Ga naar inhoud

1 Timótheüs

EEN VERKLARING PRACTISCHE OPMERKINGEN VAN DE EERSTE BRIEF VAN DE APOSTEL PAULUS AAN TIMOTHEÜS🔗

De brieven, welke wij totnogtoe gelezen hebben, waren door Paulus aan gemeenten ge¬ven; thans volgen enige aan bijzondere personen; en wel: twee aan Timotheüs, een aan Titus en een aan Philemon, allen dienaren.

Timotheüs en Titus waren evangelisten, een rang ondergeschikt aan de apostelen, zoals blijkt uit Ef. 4:11: Sommigen tot profeten, sommigen tot apostelen, sommigen tot evangelisten. Hun dienst en werk was voor een goed deel hetzelfde als van de apostelen; gemeenten stichten, het geplante nat maken, en bijgevolg waren zij rondtrekkend, zoals wij van Timotheüs zien. Timotheüs was door Paulus tot bekering gebracht, en daarom noemt deze hem zijn zoon in het geloof. Wij lezen van zijn bekering in Hand. 16:3.

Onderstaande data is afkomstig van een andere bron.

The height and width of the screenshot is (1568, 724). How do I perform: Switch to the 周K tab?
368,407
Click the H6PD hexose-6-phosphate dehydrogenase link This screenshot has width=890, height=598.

De bedoeling van de beide brieven aan Timotheüs was hem leiding te geven tot de uitoefening van zijn plicht als evangelist te Eféze, waar hij nu was, en waar Paulus hem opdroeg langer tijd te blijven, om het goede werk verder te brengen, dat hij daar begonnen had. De hele herderlijke zorg voor die gemeente had hij overgelaten en plechtig aanbevolen aan de ouderlingen, zoals blijkt uit Hand. 20:28; waar hij de ouderlingen vermaant: Weidt de kudde die onder u is, welke Hij zich gekocht heeft met Zijn eigen bloed.